§ **Records supplied**

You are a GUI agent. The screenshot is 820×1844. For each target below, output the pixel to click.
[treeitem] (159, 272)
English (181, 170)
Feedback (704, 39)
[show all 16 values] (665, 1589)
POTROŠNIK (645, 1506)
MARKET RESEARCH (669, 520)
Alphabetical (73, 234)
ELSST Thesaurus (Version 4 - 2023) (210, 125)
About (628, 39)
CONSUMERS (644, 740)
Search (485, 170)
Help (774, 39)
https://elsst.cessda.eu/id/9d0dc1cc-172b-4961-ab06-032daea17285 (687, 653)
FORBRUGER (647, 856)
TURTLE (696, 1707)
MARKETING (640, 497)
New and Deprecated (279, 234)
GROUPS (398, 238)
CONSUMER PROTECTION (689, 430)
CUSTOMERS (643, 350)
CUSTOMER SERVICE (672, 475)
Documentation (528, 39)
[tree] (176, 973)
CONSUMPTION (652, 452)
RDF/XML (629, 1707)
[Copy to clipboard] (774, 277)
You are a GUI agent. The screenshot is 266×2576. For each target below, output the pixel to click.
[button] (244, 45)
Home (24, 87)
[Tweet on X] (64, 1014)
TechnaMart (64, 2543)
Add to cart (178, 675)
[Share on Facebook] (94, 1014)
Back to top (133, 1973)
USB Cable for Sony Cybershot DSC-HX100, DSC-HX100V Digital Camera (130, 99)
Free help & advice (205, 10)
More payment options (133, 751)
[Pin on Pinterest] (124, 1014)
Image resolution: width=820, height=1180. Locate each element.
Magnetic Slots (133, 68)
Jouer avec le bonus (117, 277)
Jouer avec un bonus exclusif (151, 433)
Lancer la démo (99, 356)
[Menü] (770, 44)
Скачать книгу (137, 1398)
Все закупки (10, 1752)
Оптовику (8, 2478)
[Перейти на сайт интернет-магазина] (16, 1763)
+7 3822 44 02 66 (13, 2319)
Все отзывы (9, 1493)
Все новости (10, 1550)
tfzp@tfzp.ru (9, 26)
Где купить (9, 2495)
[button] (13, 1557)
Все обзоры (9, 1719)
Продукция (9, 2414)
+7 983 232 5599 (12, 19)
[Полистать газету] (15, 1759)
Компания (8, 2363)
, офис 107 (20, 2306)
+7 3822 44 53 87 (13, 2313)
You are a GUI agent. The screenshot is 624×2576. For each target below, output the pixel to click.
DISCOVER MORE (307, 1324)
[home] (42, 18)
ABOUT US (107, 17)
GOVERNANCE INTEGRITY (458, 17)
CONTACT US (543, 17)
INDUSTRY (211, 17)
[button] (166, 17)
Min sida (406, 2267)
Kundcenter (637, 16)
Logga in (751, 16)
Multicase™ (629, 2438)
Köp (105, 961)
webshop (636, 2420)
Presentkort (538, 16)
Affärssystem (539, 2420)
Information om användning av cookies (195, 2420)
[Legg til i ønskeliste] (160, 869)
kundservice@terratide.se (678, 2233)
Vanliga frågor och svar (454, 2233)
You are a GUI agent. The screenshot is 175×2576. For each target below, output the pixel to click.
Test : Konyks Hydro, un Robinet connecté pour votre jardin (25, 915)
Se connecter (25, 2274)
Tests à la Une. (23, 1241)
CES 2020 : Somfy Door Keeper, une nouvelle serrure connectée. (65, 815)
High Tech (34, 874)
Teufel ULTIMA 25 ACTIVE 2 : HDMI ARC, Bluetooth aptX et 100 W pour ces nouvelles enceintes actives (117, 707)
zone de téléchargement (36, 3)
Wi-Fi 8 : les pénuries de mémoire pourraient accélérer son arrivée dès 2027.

§ **Task directions**
The lines sought are those in the data above that include the string "output"; copy each one.

§ **Task answer**
You are a GUI agent. The screenshot is 820×1844. For each target below, output the pixel to click.
You are a GUI agent. The screenshot is 266×2576. For each target below, output the pixel to click.
You are a GUI agent. The screenshot is 624×2576. For each target below, output the pixel to click.
You are a GUI agent. The screenshot is 175×2576. For each target below, output the pixel to click.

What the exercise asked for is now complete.